Consigne -
Relevez toutes les personnes désignées par leur nom dans le texte sur Jeanne de Champagne.

Texte source -
○ ○ ○ ○
Jeanne de Champagne apporte la Navarre au royaume de France
Née le 14 janvier 1273, Jeanne est la fille du comte de Champagne et roi de Navarre, Henri Ier, et de Blanche d’Artois. L’année de sa naissance, ses parents perdent leur fils aîné, Thibaud, âgé de quinze mois, de manière tragique : sa nourrice et son gouverneur amusent l’enfant en se le lançant l’un à l’autre, jusqu’à ce que l’un d’eux ne parviennent pas à rattraper le bébé, qui tombe du haut de la galerie élevée (un rempart) du château d’Estella. La disparition de Thibaud est suivie par la mort prématurée d’Henri de Champagne : âgé de 30 ans, il est emporté en juillet 1274 par la tuberculose et/ou par son embonpoint. Suite au décès du roi de Navarre, c’est Jeanne hérite du trône de ses ancêtres. L’enfant est encore au berceau et c’est une fille. Bien vite, la Castille et l’Aragon émettent des prétentions sur le royaume de Navarre. Blanche d’Artois demande l’aide du roi de France, Philippe III, pour que le royaume de sa fille ne tombe pas aux mains de l’ennemi. En échange de l’intervention du roi de France, Jeanne est fiancée à l’un de ses fils.
○ ○ ○ ○
Matériel fourni -
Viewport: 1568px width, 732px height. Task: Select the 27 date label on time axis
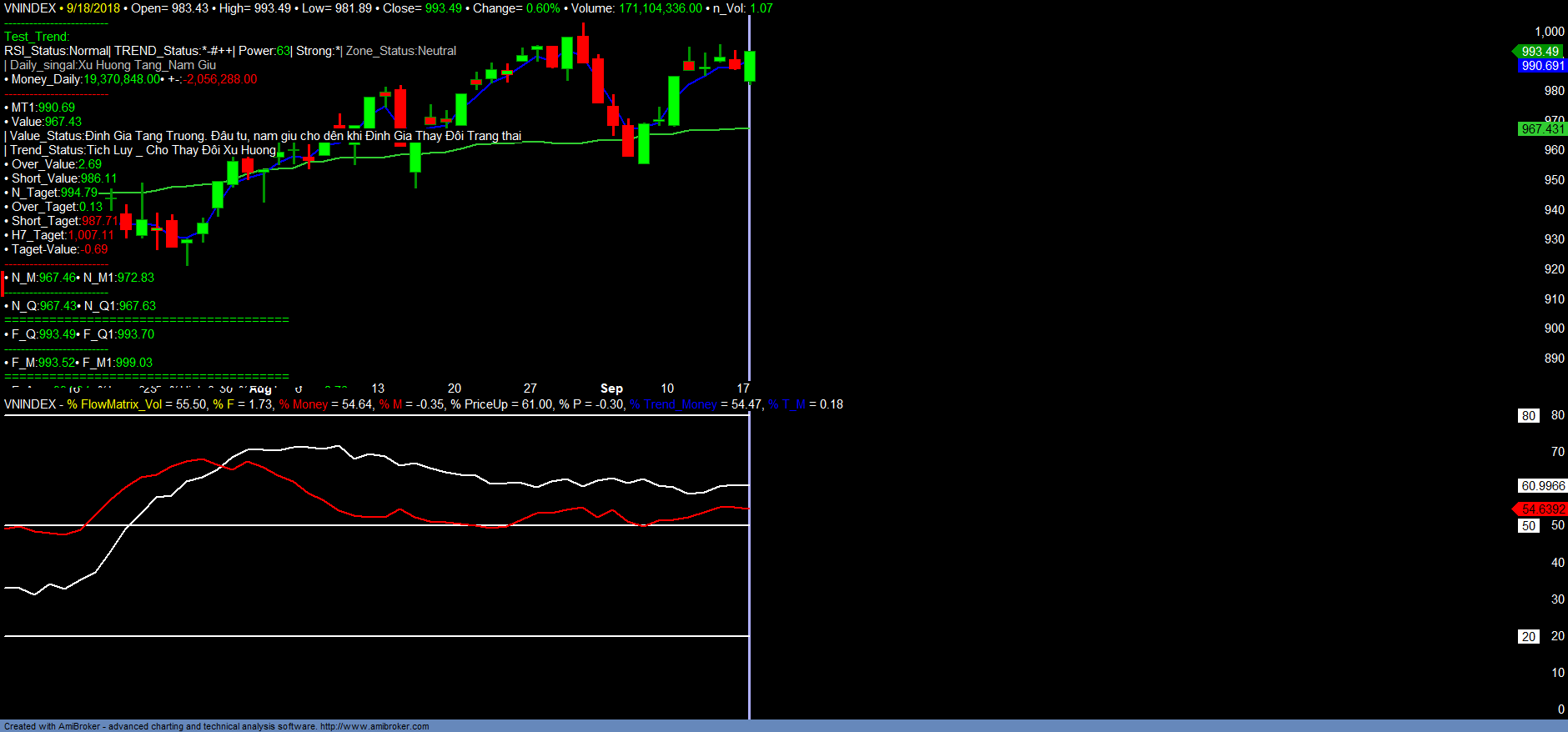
○ ○ ○ ○
Corrigé -
Jeanne (Jeanne de Champagne), Henri Ier (aussi appelé Henri de Champagne), Blanche d’Artois, Thibaud, Philippe III